Fox Exec Boasted About Lying To Audience During '08 Campaign

BILL SAMMON SAYS THE DARNDEST THINGS.... Any reasonable consumer of American media has come to expect shameless hackery from leading Fox News figures, but the Republican network's managing D.C. editor, Bill Sammon, certainly makes it more difficult for Fox News to even keep up appearances.

In newly uncovered audio, a Fox News executive boasts that he lied repeatedly during the closing days of the 2008 presidential campaign when he speculated on-air "about whether Barack Obama really advocated socialism."

Speaking in 2009 onboard a pricey Mediterranean cruise sponsored by a right-wing college, Fox Washington managing editor Bill Sammon described his attempts the previous year to link Obama to "socialism" as "mischievous speculation." Sammon, who is also a Fox News vice president, acknowledged that "privately" he had believed that the socialism allegation was "rather far-fetched."

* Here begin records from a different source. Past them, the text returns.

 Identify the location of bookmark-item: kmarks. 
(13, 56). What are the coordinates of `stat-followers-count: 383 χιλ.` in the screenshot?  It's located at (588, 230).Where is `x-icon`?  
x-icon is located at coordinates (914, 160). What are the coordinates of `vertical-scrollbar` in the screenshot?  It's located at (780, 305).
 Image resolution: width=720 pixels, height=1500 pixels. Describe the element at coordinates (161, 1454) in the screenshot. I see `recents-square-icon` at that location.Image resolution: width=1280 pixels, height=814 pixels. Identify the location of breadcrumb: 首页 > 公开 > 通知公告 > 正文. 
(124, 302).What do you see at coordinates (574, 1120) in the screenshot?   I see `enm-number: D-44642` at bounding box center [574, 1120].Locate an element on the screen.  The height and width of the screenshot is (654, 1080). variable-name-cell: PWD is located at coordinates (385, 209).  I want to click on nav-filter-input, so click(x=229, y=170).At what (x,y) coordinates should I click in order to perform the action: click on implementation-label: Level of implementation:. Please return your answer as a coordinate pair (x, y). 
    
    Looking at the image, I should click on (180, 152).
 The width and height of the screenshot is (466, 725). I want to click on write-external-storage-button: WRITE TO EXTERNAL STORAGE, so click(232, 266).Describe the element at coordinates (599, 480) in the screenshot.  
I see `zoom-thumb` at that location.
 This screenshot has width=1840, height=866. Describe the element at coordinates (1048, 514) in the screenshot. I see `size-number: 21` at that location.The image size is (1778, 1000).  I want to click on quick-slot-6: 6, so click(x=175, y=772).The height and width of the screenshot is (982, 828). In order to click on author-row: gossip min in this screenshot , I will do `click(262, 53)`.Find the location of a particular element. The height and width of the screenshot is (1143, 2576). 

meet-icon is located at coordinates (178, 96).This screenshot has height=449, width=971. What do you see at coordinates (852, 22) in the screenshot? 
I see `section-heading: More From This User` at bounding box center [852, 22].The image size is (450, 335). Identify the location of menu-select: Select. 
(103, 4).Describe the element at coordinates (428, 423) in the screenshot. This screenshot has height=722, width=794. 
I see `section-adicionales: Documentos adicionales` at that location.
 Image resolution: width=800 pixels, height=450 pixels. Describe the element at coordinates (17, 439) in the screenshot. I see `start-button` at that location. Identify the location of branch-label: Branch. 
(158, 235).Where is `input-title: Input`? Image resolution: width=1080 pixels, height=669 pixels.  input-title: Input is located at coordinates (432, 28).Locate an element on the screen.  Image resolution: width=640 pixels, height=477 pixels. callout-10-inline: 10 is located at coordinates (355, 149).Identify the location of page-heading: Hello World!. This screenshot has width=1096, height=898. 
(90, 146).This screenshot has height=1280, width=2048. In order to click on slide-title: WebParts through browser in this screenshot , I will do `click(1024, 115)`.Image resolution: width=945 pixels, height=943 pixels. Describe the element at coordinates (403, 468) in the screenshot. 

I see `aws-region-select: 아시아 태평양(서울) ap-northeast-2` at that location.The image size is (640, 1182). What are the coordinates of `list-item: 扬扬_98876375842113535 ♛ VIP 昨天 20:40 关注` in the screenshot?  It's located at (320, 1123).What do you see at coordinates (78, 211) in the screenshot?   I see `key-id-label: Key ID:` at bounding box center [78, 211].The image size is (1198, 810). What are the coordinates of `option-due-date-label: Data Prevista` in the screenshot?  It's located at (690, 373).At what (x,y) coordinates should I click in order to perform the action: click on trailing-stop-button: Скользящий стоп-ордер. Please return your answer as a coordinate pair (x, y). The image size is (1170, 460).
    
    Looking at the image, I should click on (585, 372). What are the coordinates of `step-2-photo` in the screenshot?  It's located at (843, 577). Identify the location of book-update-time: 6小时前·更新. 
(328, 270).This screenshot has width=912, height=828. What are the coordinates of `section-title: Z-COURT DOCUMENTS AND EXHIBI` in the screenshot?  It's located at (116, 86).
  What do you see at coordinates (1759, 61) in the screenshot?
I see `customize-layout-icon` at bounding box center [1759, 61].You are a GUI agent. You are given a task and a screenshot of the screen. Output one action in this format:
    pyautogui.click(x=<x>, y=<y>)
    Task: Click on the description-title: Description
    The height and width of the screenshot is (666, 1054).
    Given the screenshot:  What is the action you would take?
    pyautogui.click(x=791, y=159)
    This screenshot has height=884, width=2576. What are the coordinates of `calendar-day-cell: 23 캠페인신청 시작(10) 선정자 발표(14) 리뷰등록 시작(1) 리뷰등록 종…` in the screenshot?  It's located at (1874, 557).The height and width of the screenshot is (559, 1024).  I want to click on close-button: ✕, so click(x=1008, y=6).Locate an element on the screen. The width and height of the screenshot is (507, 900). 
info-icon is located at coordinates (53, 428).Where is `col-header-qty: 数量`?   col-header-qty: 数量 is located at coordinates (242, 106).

"Last year, candidate Barack Obama stood on a sidewalk in Toledo, Ohio, and first let it slip to Joe the Plumber that he wanted to quote, 'spread the wealth around,' " said Sammon. "At that time, I have to admit, that I went on TV on Fox News and publicly engaged in what I guess was some rather mischievous speculation about whether Barack Obama really advocated socialism, a premise that privately I found rather far-fetched."

So, let me get this straight. Fox News' Washington managing editor, shortly before a presidential election, deliberately advanced a smear against the Democratic candidate that even he didn't believe? And he's willing to admit this publicly?

Try to imagine, just for a moment, what the reaction might be if NBC News' top editor in Washington had said this. Or worse, NPR's.

Also note the larger context here. Shortly before Election Day 2008, Sammon not only repeated talking points he considered dubious, he also wrote a memo urging Fox News' on-air talent to link Obama to "Marxists" and "socialism."

What's more, we recently learned that Sammon ordered the network's journalists to downplay the science of global warming, and circulated a memo telling Fox News reporters to use Republican-endorsed rhetoric, exclusively, to describe the public option during the health care debate.

If I didn't know better, I might think Sammon has some kind of partisan political agenda or something.

Is any of this surprising? Of course not; Fox News is obviously Republican propaganda outlet. But when examples like Sammon's come to public light, it helps add additional weight to the larger indictment against the ridiculous cable news outlet.